Advertising is not physics, not mathematics. There are no fixed rules. It’s a concept based on many different approaches and styles. Advertising is an art that mostly focuses on persuasion. 

Advertising approaches differ from an advertiser to another, and also from a company to another. That’s why, today we will see how the most prominent advertisers of all time perceive Humor, and when should it be used and when to avoid it. 

Advertisers on Humor

Claude Hopkins, one of the great advertising pioneers, said in 1923 that “People do not buy from clowns.” 

A Copywriter writes specifically to sell. His objective is to help the customer come to the best decision about a brand, product, or conversion goal. Claude Hopkins believed that advertising existed only to sell something. The copywriter needs to focus on providing the reason why the consumer must buy the products because advertising is not about entertainment.

David Ogilvy was an admirer of Hopkins and his way of advertising. He was influenced by the quote of “People do not buy from clowns.” and believed that advertisements should sell, and success is not built on frivolity and jokes. For him, if the advertising budget is invested in entertaining the consumer, you will not focus on sales anymore. He even gave an example during a speech to the Association of National Advertisers in 1992. He said that “People don’t buy a new detergent because the manufacturer told a joke on television last night. They buy it because it promises a benefit.” Same as Hopkins, Ogilvy limited the role of a copywriter to sales, and separated entertaining from Sales, as they are two different approaches. It’s more a task of a content writer. He is the one engaging the audience and entertaining them to build a relationship with them. 

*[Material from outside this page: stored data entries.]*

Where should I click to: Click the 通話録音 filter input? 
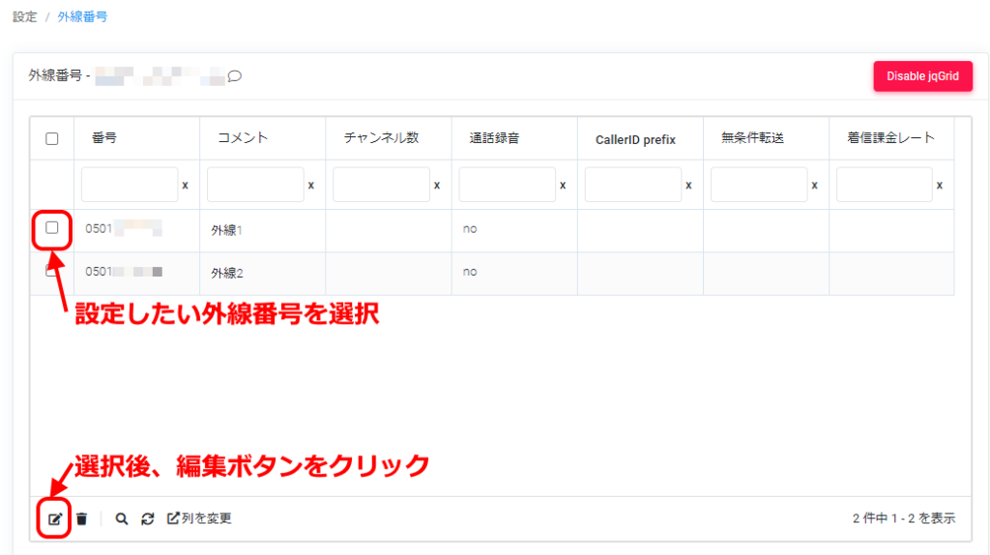[507, 185]
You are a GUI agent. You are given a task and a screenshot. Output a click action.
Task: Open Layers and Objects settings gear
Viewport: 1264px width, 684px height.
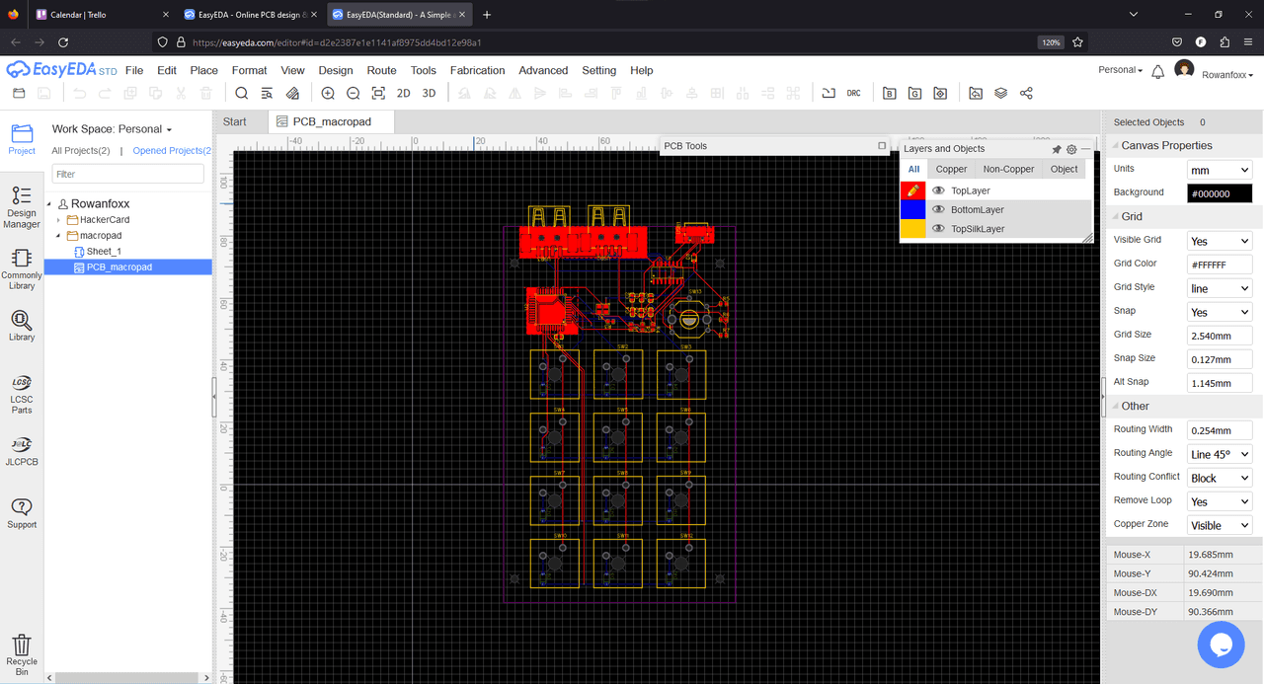(x=1071, y=149)
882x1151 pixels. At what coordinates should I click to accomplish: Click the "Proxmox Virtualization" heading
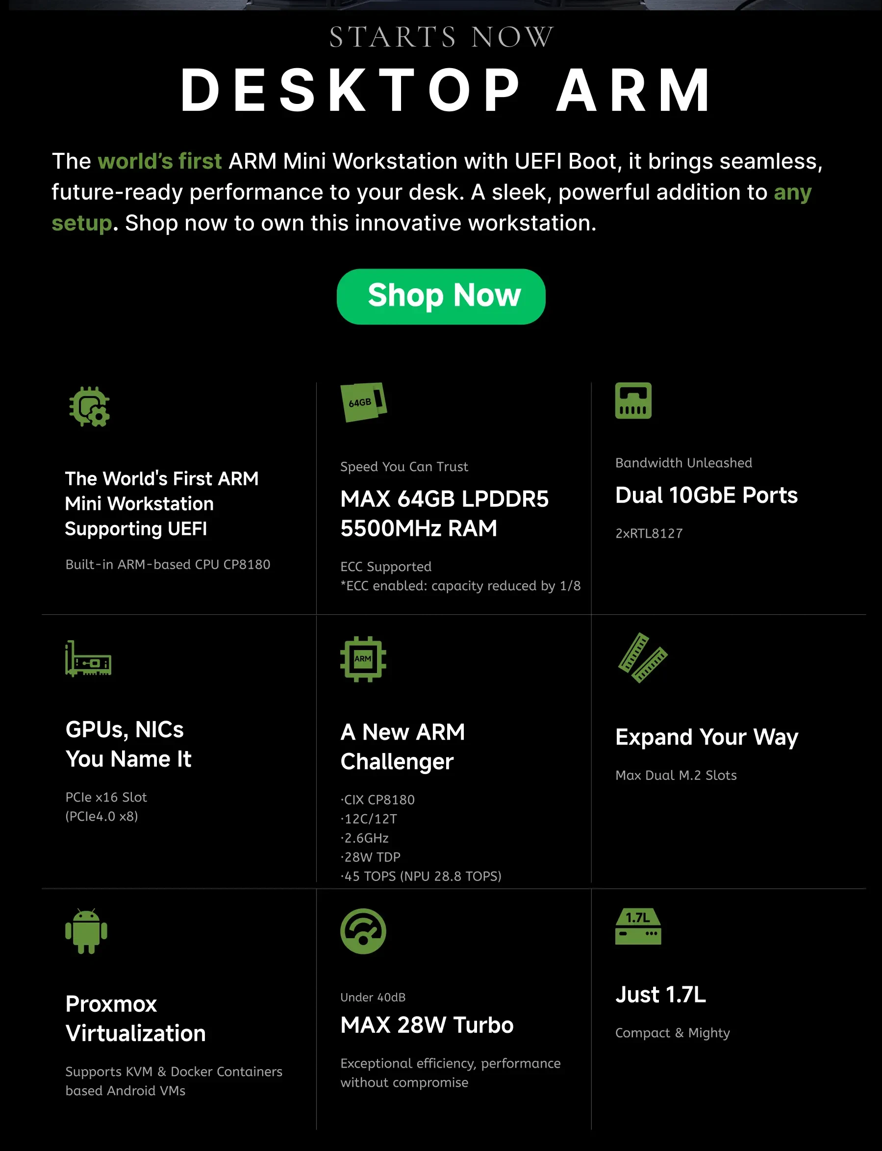click(x=135, y=1018)
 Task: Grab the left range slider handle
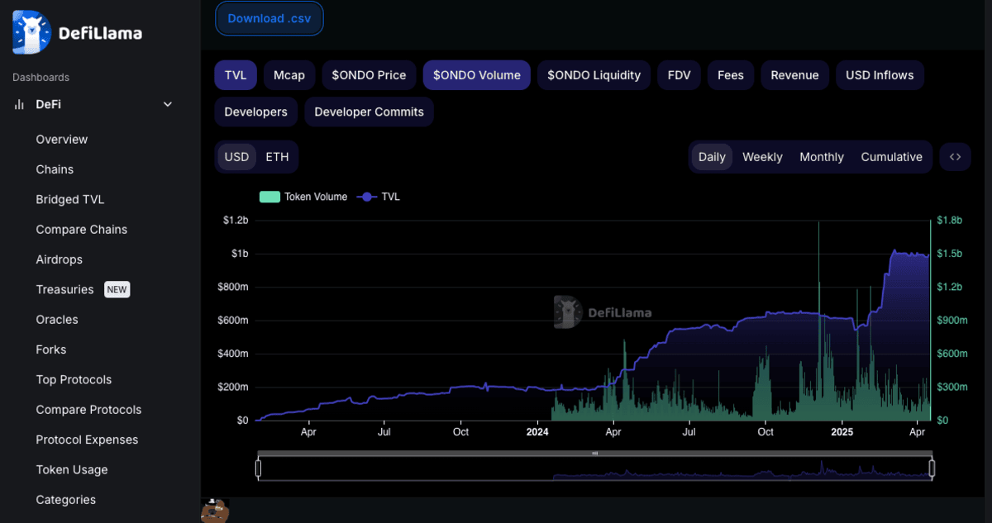[259, 468]
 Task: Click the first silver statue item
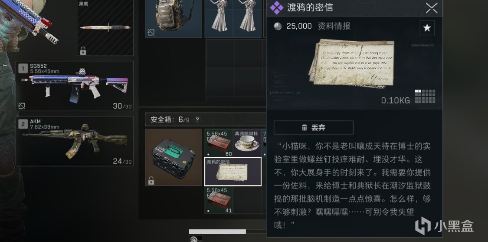219,16

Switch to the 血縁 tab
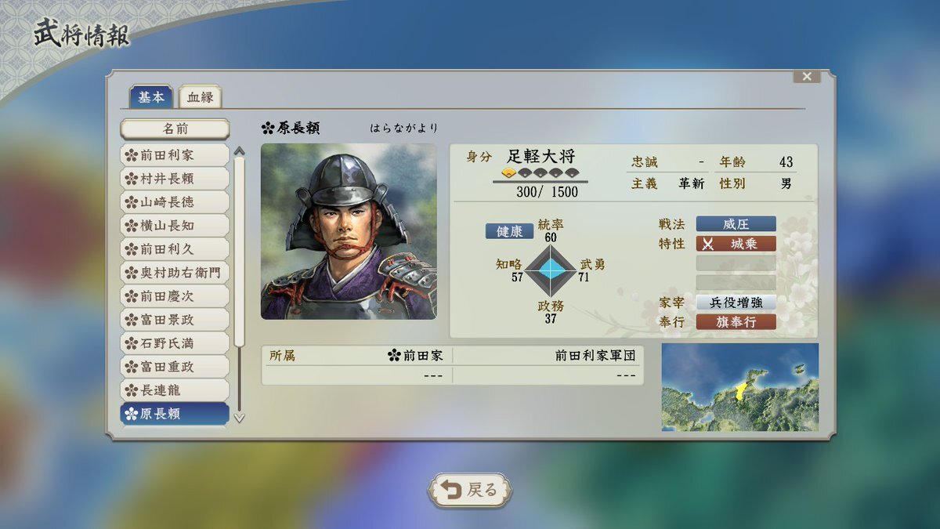click(x=201, y=97)
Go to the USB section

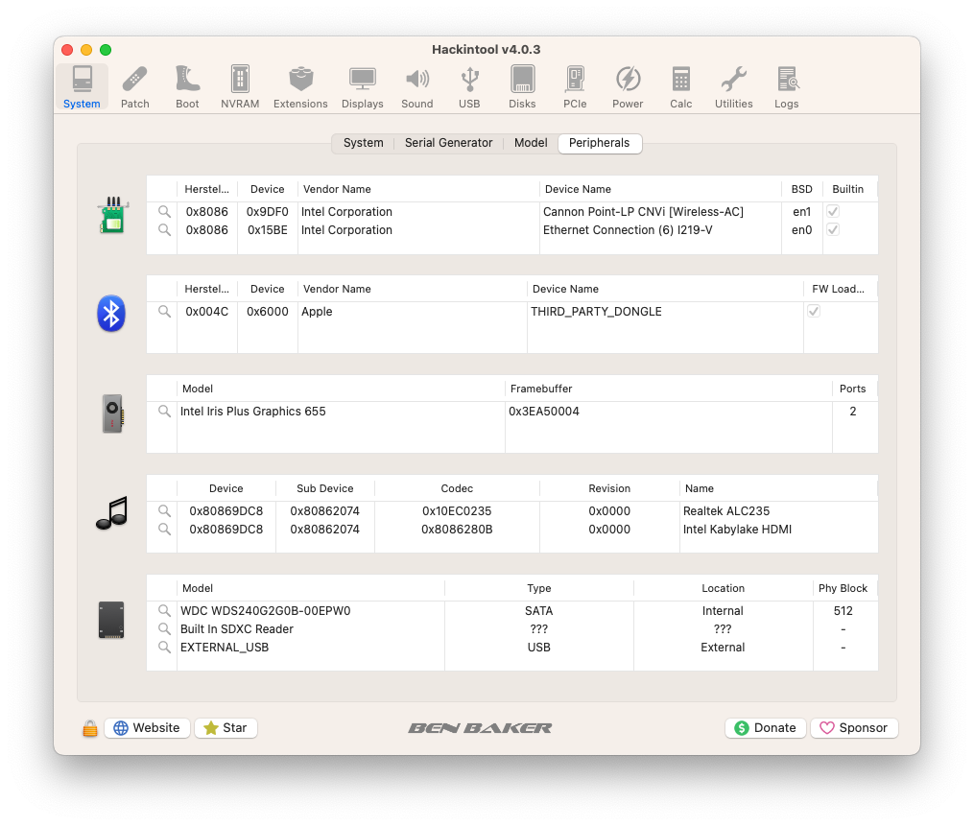point(469,87)
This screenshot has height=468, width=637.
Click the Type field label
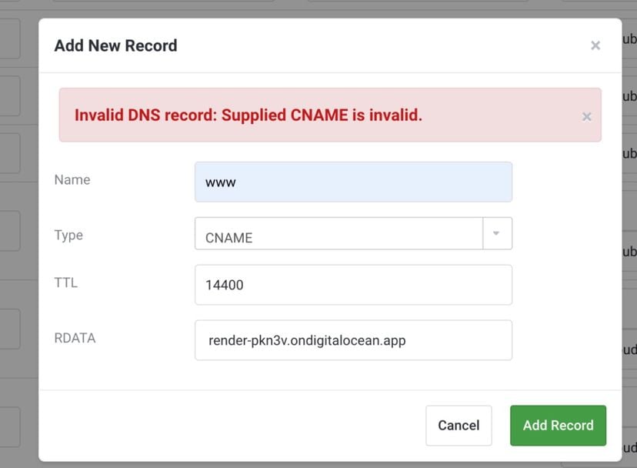click(x=68, y=236)
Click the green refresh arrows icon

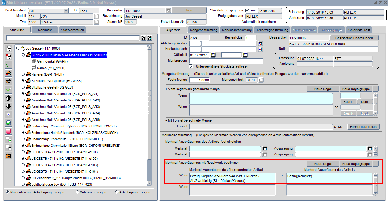[9, 65]
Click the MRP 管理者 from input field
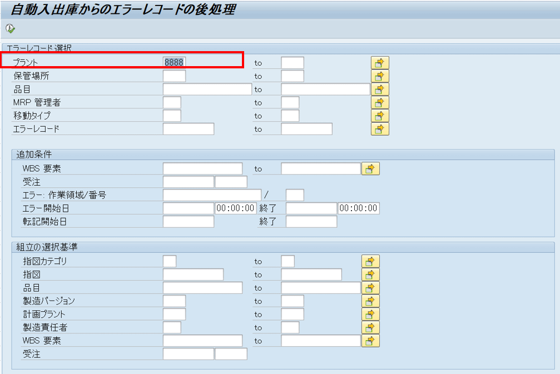Viewport: 560px width, 374px height. 172,103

Good Copywriters have always resisted the temptation to entertain.” David Ogilvy, 1963 

However, every day people are exposed to thousands of advertisements, that’s why they respond to some and neglect others. People started to be appealed to ads that entertain. Humor began to be an excellent technique to attract consumers’ attention. The unexpected and memorable message helps consumers in the decision-buying process and enhances recall and purchase intention. 

When David Ogilvy saw that Humor and jokes started to increase memorability, and overcome sales resistance, he changed his point of view. His flexibility is what makes the greatest advertiser of all time. In 1982, Ogilvy admitted that a copywriter should be witty and have a sense of humor to be able to sell. “I have reason to believe that…Humor can now sell.” 

Nowadays, we see most of the ads using Humor and jokes to advertise, but are all these ads successful? How and when can you use Humor?

Entertaining and hilarious messages became the strategy used in both Ramadan and the Super Bowl because it was proven that Humor is a powerful tool that makes people remember the commercial and the brand. 

Humor is a double-edged sword; it can have positive or negative side effects if not used intelligently. 

When to use Humor in Advertising?

Intelligent Humor is based on the products’ nature and function. It focuses on the type of audience too. Humor is used when: 

  • You target Millennials or Gen Zs: These generations are very present on social media, and they are used to jokes and memes, so they have higher acceptance of Humor, and appreciate it more.
  • The culture permits it: When the culture of the country is open for this kind of ad. As Arabs, we like Humor, and we like indirect messages, unlike Germany, for example.
  • It fits your Tone of Voice and Brand Message: Customers associate the brand with a personality; if the brand is always serious and strict, it will be difficult to accept a joke from it. 
  • If the product allows it: Some products don’t match with humorous strategies. If you are selling using Humor, you need to be selling products people have to think the least about, which means relatively inexpensive products, unlike products in which consumers feel the need of having a lot of information and facts about them.

Many commercials were successful after using Humor, like Old Spice, Tide with the famous It’s a Tide Ad, and Dumb Ways To Die. In the Arab world, there are also many success stories, and we talk about the recent one, of Etisalat Misr, with Ahmed Helmy, and their campaign Hekaya for Family packages. The Humor describes the service, its features, and benefits. It doesn’t make fun of the service, nor the user. It enhances their attachment to the service.  

When you don’t have the right copywriting team, avoid this kind of ads, and make sure not to use offensive Humor. Humor must be adequate for the target audience. 

Brands need to be very careful with humorous advertising. Excessive and inappropriate Humor can cause brand attacks. If Humor distracts the audience from the main objective (Sales, branding, and communication), it means that Humor is not an effective strategy. 

You need to keep in mind that the bottom line is to sell; however, sometimes Humor can lead to what’s called “The vampire Effect“. The vampire effect is when a content concept starts sucking attention away from what the ad was trying to say. If people remember the joke, and forget what the ad was about, and even which brand was behind this ad, it means that Humor is not effective. 

Humor grabs attention and can be an excellent way to raise awareness and increase sales, but it should be well studied, it also shouldn’t be the only advertising of the brand. Customers will not take your message seriously. In the end, it’s true when there is too much Humor; clients will see you more like a clown.